The cache sits under /tmp, which macOS clears on reboot. To keep it, move the folder somewhere durable and symlink it back. Do not edit the path in the code cell below: that changes a code cell and invalidates the stored outputs you are reviewing.

4. Solution design¶

The methodology is deliberately two-track. We earn a headline score with standard modelling, then interrogate it with a validity audit. Only a verdict that survives both is reported. The diagram below is the shape of every notebook in this series.

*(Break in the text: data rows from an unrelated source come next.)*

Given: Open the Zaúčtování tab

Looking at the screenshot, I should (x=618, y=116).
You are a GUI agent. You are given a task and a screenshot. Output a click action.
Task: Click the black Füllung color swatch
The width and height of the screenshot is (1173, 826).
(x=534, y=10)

Figure 4.1 — Solution design (methodology).

Figure 4.1 — Solution design (methodology).

5. Implementation architecture¶

Five stages — ingestion, preprocessing, modelling, evaluation, and a parallel validity-audit path — feed a single graded results ledger. Leakage defences (dropping label-derived and identifier columns) live in preprocessing, before any model sees the data.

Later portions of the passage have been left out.